Cooling factor EER provided by the air conditioner. It is calculated as the ratio of the useful operating power of the air conditioner in cooling mode to the electricity consumption. For example, a device that delivers 6 kW of operating power in cooling mode and consumes 2 kW will have an EER 6/2 = 3.

The higher this indicator, the more economical the air conditioner is and the higher its cooling energy efficiency class (see below). Each class has its clear requirements for EER.

It is worth noting that this indicator is considered not very reliable, and in the European Union another coefficient has been introduced that is closer to practice — SEER. See Energy efficiency SEER (cooling) for more details.

The heating coefficient COP provided by the air conditioner. It is calculated as the ratio of the heat output of the air conditioner in heating mode to the electricity consumption.

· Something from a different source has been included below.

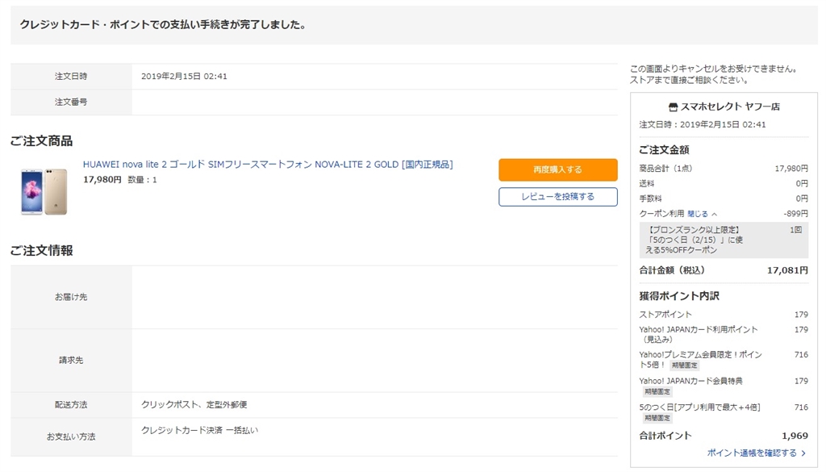The height and width of the screenshot is (472, 826).
Task: Click the HUAWEI nova lite 2 product thumbnail
Action: tap(44, 192)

For example, if a device consumes 2 kW and produces 5 kW of thermal power, then the COP will be 5/2 = 2.5.

The higher this indicator, the more economical the air conditioner is and the higher its energy efficiency class when heating (see below). Each class has its own clear COP requirements.

Note that COP values are usually higher than the values of another important coefficient — EER (see above). It is due to the technical features of the air conditioners.

It is also worth mentioning that since 2013, a more advanced and closer-to-practice coefficient, SCOP, has been put into use in Europe. See "Energy efficiency SCOP (heating)" for more details.

The seasonal SEER cooling factor provided by the air conditioner.

The meaning of this parameter is similar to the cooling coefficient — EER (see above): we are talking about the ratio of useful power to spend, and the higher the coefficient, the more efficient the device is. The difference between these parameters lies in the measurement method: EER is measured for strictly standard conditions (outside temperature +35 °C, workload 100%), while SEER is closer to reality — it takes into account seasonal temperature fluctuations (for Europe) and some other specific points, such as the increased efficiency of inverter compressors. Therefore, since 2013, it is customary to use SEER as the main parameter in the EU; this parameter was also adopted for air conditioners supplied to other countries with a similar climate.

The seasonal energy efficiency class that the air conditioner complies with in cooling operation. Initially, this parameter was designated in letters from A(the most economical indicator) to G (the most expensive); however, more efficient classes than A appeared later — A+, A++ and A+++(the more pluses, the higher the energy efficiency).

This parameter is directly related to the value of the SEER coefficient. For more information on this factor and how it differs from the EER, see "Seasonal Cooling SEER Ratio". Here we note that each class has its range of SEER values; detailed correspondence tables can be found in special sources.

Other things being equal, more energy-efficient air conditioners are more expensive, but the difference can be recouped as it uses less electicity.